___ Extrait source
Les relations avec les autres services et notamment la DGOS et la CNAMTS doivent être formalisées.
Les fonctions de stratégie doivent primer par rapport aux actions administratives et une coordination efficace entre une DGOS rénovée et un CNP réorganisé doit être mise en place.
3/ La qualité des soins
Dans ce contexte effroyable, la qualité des soins se dégrade mais pour le moment à une vitesse modérée grâce à la valeur des personnels techniques (article à venir). Qu’en sera-t-il en cas de choc financier grave ?
Conclusion
Le navire santé dérive vers des eaux de plus en plus troubles. En l’état actuel des choses, il n’est pratiquement plus gouverné ni gouvernable. Les deux préalables nécessaires seraient une réorganisation complète du ministère et la reconstitution d’outils de pilotage décents. Puis devraient être réactivées les multiples actions engagées mais jamais menées à terme. Enfin les fameuses réformes structurelles devraient être définies et mises en route. Tout cela semble bien long alors que l’horizon actuel semble se limiter à 2017. Et après, le déluge ?
______
- _Vos consignes_
D'après l'extrait sur le système de santé, quels sont les deux préalables nécessaires ? Vous n'avez pas besoin des enregistrements qui suivent.
___ Enregistrements de données
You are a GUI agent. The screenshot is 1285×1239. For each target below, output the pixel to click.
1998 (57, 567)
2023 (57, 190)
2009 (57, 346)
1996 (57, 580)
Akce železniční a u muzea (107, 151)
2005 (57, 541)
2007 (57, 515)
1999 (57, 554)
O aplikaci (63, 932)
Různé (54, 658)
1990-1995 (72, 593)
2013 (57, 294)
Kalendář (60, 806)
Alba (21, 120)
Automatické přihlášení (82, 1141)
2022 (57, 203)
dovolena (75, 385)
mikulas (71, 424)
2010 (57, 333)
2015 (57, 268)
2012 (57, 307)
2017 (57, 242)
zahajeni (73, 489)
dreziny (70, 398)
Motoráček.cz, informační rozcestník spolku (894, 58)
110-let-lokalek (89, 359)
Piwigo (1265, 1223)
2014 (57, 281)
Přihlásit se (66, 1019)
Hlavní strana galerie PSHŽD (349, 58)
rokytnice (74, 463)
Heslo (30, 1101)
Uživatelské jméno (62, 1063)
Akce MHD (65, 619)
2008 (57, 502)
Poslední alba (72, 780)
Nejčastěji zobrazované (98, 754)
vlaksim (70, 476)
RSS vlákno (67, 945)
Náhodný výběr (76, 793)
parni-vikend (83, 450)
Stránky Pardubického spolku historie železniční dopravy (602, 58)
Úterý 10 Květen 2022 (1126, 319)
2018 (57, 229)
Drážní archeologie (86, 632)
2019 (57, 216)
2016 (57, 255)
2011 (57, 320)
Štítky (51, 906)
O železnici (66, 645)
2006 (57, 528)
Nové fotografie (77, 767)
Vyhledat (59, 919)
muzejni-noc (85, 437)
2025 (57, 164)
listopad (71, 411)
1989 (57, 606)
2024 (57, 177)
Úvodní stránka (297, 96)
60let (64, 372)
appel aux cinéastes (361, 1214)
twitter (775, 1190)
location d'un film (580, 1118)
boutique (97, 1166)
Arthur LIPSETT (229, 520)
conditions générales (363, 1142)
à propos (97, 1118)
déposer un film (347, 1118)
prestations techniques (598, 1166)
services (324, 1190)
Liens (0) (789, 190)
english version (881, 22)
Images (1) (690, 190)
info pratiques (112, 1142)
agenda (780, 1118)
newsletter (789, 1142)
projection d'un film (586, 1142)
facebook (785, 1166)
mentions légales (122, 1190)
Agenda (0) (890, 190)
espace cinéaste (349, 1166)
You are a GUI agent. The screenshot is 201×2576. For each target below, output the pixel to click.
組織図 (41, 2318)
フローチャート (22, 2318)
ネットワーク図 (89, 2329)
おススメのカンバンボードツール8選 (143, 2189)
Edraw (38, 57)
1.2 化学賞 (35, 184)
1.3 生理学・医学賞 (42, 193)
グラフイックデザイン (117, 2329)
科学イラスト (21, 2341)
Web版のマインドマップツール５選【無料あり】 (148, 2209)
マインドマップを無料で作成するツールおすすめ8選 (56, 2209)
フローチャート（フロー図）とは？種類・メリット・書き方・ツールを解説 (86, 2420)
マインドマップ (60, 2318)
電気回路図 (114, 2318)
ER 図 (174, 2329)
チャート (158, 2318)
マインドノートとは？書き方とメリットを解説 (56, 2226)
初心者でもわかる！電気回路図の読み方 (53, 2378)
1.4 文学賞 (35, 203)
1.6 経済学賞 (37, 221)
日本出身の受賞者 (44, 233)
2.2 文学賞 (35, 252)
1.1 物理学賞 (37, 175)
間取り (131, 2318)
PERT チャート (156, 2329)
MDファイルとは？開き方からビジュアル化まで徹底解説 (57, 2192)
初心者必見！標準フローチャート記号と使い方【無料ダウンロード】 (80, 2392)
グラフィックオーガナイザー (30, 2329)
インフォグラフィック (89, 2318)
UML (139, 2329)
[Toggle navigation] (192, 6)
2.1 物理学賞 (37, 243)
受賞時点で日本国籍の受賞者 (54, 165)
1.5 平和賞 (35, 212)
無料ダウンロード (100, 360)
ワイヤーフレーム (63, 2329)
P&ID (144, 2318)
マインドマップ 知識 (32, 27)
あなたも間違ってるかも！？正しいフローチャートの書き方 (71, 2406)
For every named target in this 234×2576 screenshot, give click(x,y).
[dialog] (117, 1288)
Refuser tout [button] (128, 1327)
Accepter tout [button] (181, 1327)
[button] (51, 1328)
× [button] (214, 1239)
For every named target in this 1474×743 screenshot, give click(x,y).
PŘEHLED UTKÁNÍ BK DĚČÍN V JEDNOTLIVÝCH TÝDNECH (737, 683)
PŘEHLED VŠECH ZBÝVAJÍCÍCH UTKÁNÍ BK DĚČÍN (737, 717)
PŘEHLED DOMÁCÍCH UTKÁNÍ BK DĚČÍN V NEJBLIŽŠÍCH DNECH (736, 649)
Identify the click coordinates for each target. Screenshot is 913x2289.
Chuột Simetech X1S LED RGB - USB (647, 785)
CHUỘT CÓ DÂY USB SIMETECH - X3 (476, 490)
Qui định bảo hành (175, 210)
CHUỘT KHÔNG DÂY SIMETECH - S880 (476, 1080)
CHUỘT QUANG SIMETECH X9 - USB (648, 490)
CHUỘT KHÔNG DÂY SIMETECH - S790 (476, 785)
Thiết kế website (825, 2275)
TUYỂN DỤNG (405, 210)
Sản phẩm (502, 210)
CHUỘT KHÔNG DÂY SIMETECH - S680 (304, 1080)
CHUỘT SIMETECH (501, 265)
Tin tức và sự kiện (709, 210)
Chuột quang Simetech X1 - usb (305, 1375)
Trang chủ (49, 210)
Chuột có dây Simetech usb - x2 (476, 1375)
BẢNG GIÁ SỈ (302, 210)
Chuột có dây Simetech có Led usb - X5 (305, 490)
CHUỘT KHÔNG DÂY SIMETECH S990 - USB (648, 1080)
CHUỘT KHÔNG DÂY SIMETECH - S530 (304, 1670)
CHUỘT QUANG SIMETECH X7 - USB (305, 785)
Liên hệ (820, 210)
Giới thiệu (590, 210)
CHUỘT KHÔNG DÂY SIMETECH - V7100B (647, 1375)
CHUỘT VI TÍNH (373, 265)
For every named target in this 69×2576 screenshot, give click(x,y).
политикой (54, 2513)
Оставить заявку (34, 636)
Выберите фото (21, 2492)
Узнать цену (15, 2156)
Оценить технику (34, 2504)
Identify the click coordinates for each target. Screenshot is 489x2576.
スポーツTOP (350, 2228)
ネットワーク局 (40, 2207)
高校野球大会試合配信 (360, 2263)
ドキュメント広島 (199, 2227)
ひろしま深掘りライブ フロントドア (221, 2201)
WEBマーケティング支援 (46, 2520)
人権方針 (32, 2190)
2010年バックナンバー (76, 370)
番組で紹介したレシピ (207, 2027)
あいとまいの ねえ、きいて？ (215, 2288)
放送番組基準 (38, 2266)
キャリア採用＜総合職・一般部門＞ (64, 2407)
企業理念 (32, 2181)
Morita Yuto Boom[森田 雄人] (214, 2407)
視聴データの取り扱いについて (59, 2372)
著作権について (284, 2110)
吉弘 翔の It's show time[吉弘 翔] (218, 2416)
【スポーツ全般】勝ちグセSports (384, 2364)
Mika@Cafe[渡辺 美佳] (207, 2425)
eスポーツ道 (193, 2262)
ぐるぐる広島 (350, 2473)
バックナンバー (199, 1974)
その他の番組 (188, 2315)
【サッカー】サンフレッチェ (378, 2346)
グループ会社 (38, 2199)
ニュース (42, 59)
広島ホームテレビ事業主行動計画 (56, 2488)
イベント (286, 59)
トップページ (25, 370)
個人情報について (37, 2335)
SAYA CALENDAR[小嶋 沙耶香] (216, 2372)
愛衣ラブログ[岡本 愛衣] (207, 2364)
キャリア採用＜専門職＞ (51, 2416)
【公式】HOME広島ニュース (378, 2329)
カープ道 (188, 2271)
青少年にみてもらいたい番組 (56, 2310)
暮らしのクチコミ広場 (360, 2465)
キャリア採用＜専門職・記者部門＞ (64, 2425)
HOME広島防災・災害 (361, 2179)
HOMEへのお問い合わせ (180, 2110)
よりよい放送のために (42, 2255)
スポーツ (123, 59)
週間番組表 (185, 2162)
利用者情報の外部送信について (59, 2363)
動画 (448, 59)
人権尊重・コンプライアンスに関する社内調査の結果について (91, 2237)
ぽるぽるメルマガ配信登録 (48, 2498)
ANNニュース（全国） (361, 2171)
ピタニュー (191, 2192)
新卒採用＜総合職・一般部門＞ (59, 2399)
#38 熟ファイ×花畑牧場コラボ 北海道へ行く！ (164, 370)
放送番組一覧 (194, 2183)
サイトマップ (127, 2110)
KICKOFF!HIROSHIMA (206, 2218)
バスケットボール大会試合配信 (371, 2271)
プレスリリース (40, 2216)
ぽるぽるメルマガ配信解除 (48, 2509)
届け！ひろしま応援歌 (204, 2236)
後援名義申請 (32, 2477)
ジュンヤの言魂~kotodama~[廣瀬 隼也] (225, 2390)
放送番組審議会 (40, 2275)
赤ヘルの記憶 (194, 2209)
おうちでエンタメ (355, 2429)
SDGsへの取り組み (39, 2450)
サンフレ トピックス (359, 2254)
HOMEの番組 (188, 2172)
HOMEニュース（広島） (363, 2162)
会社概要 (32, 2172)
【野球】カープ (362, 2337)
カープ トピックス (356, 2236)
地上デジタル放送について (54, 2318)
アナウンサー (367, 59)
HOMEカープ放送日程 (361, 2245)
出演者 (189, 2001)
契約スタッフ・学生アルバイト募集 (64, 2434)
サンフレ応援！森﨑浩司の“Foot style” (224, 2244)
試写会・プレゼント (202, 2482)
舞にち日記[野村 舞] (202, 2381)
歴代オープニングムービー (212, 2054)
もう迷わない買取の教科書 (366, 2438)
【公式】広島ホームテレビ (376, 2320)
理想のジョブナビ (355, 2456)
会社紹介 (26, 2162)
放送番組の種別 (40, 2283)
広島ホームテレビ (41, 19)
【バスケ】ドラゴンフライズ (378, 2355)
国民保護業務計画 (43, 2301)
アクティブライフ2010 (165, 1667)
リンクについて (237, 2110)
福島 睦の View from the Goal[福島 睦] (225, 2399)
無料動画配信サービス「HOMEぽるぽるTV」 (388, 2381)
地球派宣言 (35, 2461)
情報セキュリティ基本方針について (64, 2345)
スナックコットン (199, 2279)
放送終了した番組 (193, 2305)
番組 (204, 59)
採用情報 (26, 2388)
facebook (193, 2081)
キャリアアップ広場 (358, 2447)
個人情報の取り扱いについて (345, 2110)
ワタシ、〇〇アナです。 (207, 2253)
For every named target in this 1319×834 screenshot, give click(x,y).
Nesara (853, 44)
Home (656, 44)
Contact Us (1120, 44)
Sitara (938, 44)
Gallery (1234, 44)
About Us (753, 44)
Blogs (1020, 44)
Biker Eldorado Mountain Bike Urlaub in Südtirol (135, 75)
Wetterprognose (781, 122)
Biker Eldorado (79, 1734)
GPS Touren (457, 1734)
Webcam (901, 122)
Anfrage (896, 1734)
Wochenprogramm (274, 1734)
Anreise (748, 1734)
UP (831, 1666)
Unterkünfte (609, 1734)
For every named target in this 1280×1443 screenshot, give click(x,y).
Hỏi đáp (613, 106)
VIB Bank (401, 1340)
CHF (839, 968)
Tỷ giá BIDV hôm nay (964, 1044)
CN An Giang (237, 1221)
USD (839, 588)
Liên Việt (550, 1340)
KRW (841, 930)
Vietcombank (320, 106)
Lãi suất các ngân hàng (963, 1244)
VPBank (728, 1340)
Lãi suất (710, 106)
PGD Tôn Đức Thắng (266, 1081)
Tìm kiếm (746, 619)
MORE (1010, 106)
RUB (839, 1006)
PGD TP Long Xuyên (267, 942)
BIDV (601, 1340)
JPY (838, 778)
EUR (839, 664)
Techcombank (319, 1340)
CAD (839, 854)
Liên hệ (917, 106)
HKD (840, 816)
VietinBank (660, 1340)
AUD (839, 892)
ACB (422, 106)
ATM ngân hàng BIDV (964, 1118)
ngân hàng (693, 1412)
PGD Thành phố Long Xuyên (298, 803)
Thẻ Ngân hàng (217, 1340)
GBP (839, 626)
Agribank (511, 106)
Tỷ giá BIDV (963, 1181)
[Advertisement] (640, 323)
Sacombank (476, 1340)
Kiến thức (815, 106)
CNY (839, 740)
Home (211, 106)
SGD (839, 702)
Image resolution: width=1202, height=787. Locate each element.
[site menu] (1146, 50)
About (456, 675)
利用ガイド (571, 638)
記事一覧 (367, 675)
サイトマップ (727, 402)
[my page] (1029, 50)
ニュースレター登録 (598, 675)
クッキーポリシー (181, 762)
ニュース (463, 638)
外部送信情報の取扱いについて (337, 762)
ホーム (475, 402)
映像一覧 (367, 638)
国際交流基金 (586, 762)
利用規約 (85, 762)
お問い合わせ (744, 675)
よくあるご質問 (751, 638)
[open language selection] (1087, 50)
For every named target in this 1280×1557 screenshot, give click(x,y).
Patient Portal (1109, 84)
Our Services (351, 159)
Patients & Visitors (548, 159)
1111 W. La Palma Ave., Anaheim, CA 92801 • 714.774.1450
______
- _Réponse écrite_
Une réorganisation complète du ministère et la reconstitution d'outils de pilotage décents.